L’annonce faite jeudi par le Premier ministre éthiopien Abiy Ahmed concernant l’achèvement du Grand barrage de la Renaissance (GERD) a ravivé les tensions régionales. Présenté comme un symbole de développement pour l’Ethiopie, ce mégaprojet hydraulique suscite depuis plus d’une décennie les inquiétudes de ses voisins en aval, l’Égypte et le Soudan.
Décrit comme le plus vaste ouvrage hydroélectrique du continent africain, le GERD s’étend sur près de deux kilomètres de largeur et atteint 145 mètres de hauteur. Lancé en 2011 pour un coût estimé à quatre milliards de dollars, il incarne l’ambition d’Addis-Abeba d’assurer son indépendance énergétique et de répondre aux besoins croissants de sa population.
Mais au Caire, cette avancée est loin d’être saluée. Le ministre égyptien des Ressources hydriques, Hani Sewilam, a vivement dénoncé ce qu’il qualifie de « mesures unilatérales » de la part de l’Éthiopie.

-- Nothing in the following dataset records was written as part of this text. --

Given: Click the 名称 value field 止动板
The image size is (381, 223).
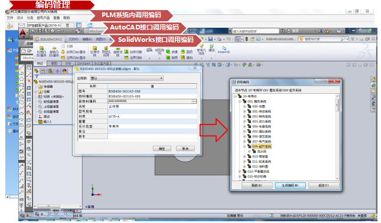Looking at the screenshot, I should point(152,106).
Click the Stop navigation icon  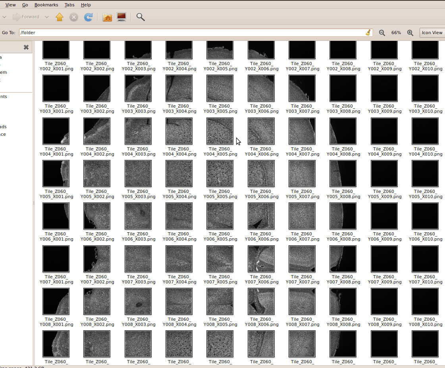(x=74, y=17)
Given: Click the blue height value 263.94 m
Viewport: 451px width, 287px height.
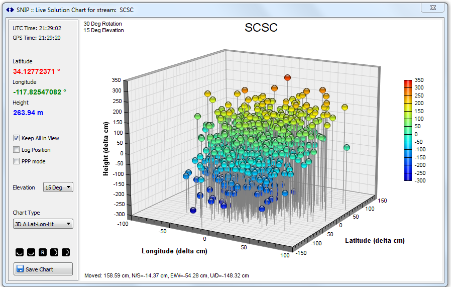Looking at the screenshot, I should click(x=28, y=113).
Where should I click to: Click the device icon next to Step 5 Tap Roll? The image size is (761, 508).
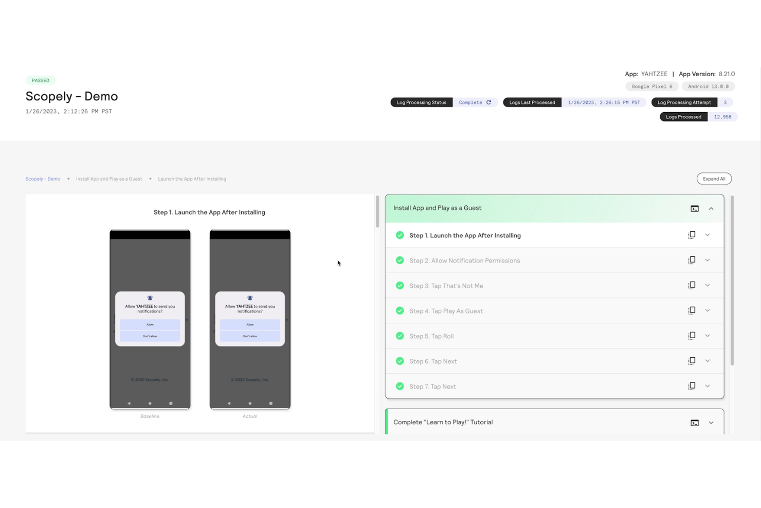692,336
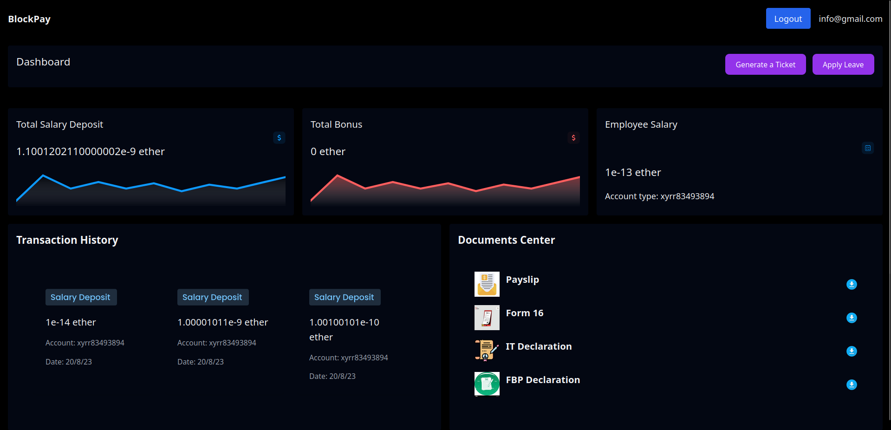This screenshot has height=430, width=891.
Task: Click the red dollar icon in Total Bonus
Action: [x=573, y=137]
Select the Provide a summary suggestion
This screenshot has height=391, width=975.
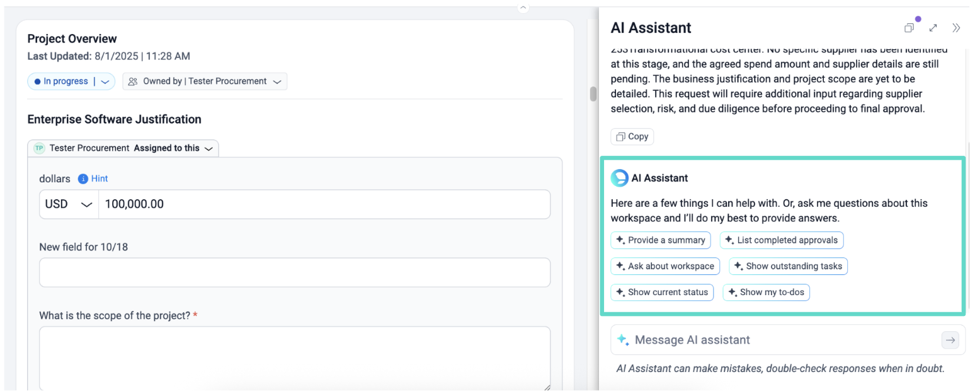tap(660, 240)
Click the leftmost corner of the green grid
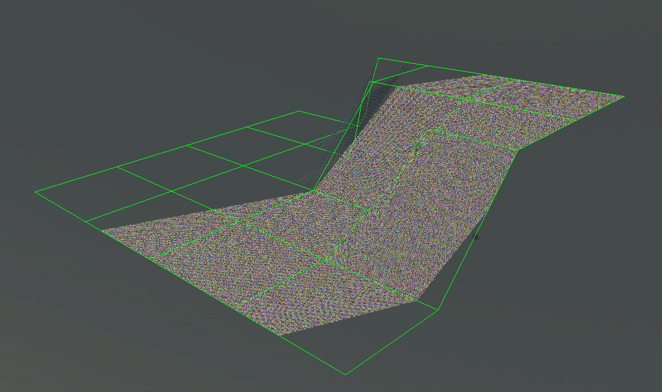The width and height of the screenshot is (662, 392). pyautogui.click(x=36, y=191)
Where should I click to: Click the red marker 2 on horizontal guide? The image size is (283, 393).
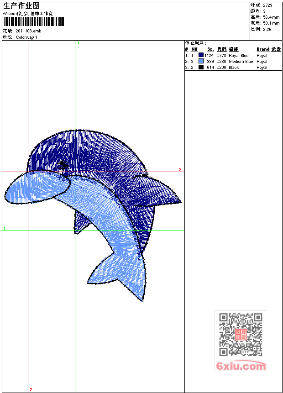(180, 170)
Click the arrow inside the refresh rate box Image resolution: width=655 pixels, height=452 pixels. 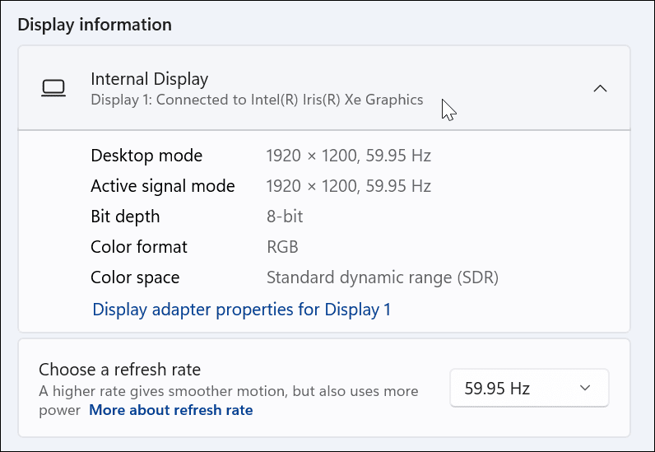pos(585,388)
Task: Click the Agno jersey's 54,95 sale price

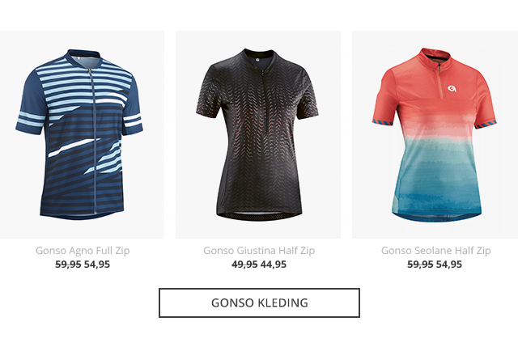Action: tap(97, 264)
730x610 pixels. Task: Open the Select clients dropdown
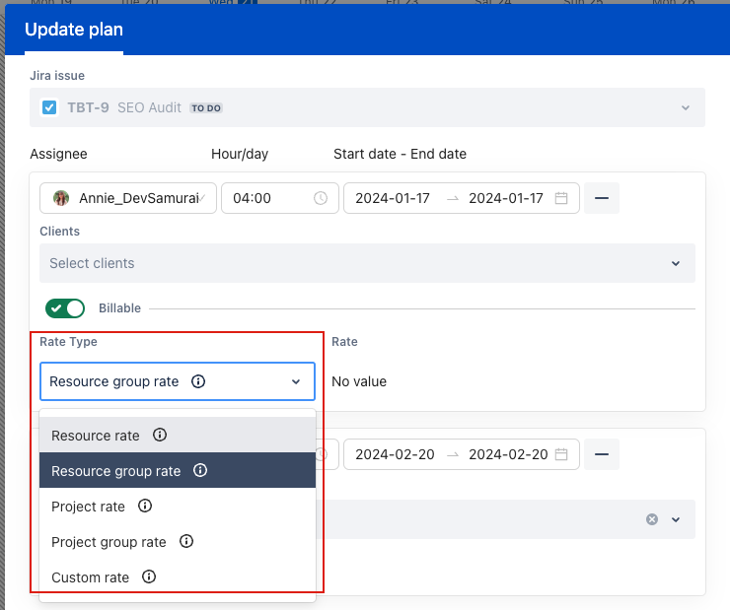click(367, 263)
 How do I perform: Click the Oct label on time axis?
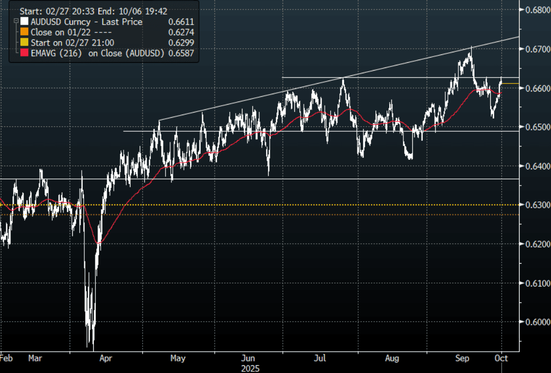click(501, 359)
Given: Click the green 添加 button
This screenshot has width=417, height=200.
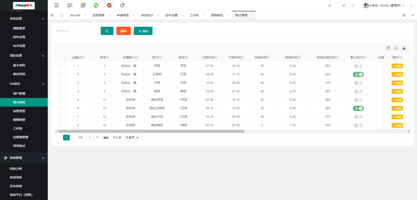Looking at the screenshot, I should pyautogui.click(x=143, y=31).
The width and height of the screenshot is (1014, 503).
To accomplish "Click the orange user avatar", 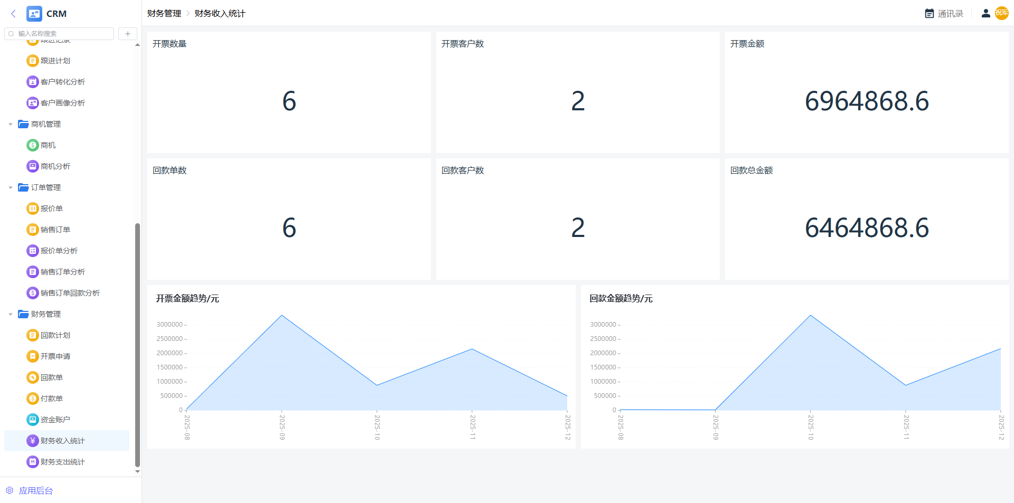I will coord(1001,13).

Lors d’un échange avec des diplomates étrangers, il a affirmé que son pays rejetait catégoriquement toute tentative de développement « au détriment des droits des États en aval ».

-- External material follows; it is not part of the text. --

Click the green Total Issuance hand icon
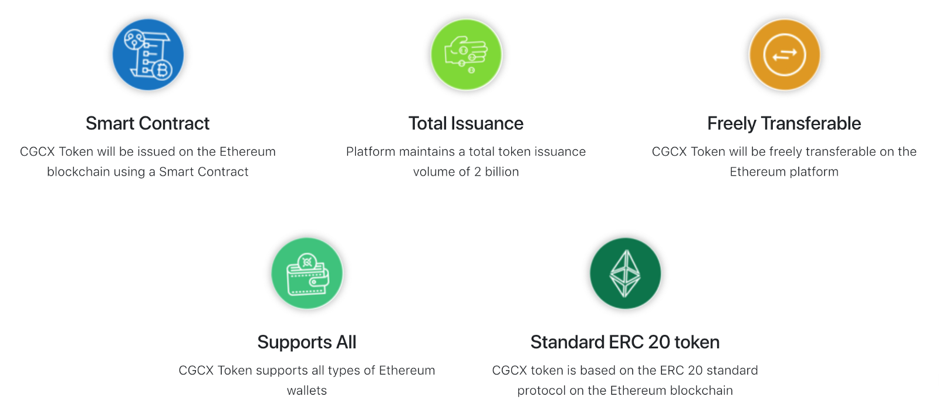939x413 pixels. point(467,55)
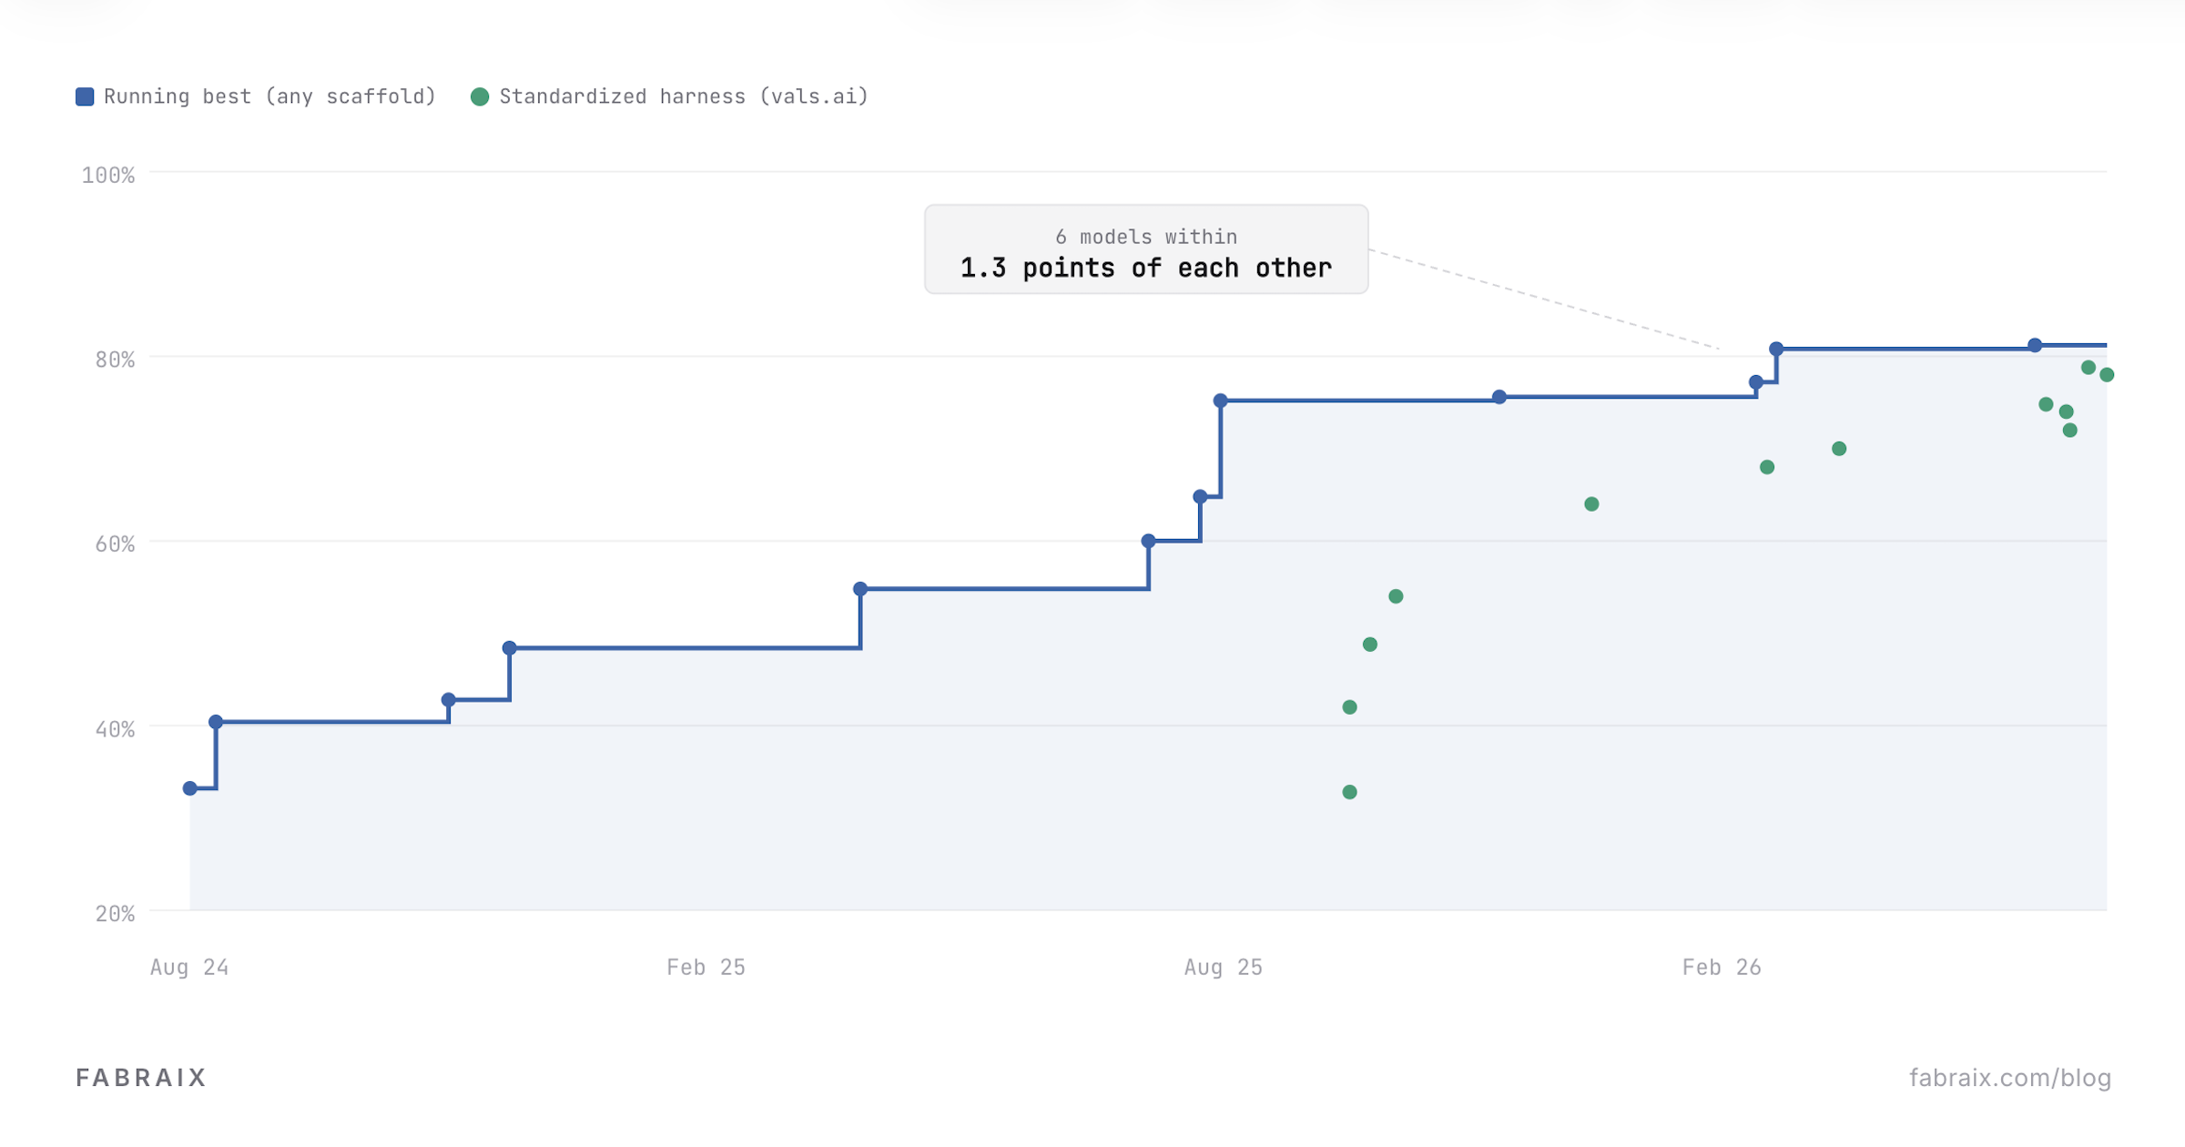This screenshot has width=2185, height=1147.
Task: Select the Aug 24 x-axis label
Action: click(x=189, y=967)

Selon Le Caire, les décisions d’Addis-Abeba relèvent d’une politique du fait accompli, ignorant les efforts diplomatiques engagés depuis des années pour parvenir à un accord tripartite entre l’Egypte, le Soudan et l’Ethiopie sur le remplissage et la gestion du barrage. « Au lieu de négocier sincèrement, l’Éthiopie choisit la fuite en avant », a accusé le ministre.
De son côté, le Premier ministre éthiopien a tenté de rassurer : « A nos voisins en aval, l’Egypte et le Soudan, notre message est clair : le barrage de la Renaissance ne constitue pas une menace, mais une opportunité partagée ».
Un discours qui peine à convaincre. Cette semaine encore, les présidents égyptiens Abdel Fattah al-Sissi et soudanais Abdel Fattah al-Burhane ont réaffirmé leur rejet de toute décision unilatérale affectant le cours du Nil. Les deux pays exigent qu’aucune nouvelle opération de remplissage ne soit entreprise sans un accord préalable.
Pour l’Egypte, le fleuve est une question vitale. Le Nil fournit environ 97% de ses besoins en eau douce, essentiels à l’agriculture, à la consommation et à l’industrie. La crainte d’une réduction significative du débit fluvial alimente les tensions géopolitiques depuis le début du chantier.
Alors que l’inauguration officielle du GERD est prévue en septembre, les négociations semblent dans l’impasse. L’Egypte et le Soudan plaident pour une relance des pourparlers sous médiation internationale, tandis que l’Ethiopie affiche sa volonté de poursuivre sa stratégie, convaincue que le barrage est une clé de son avenir économique.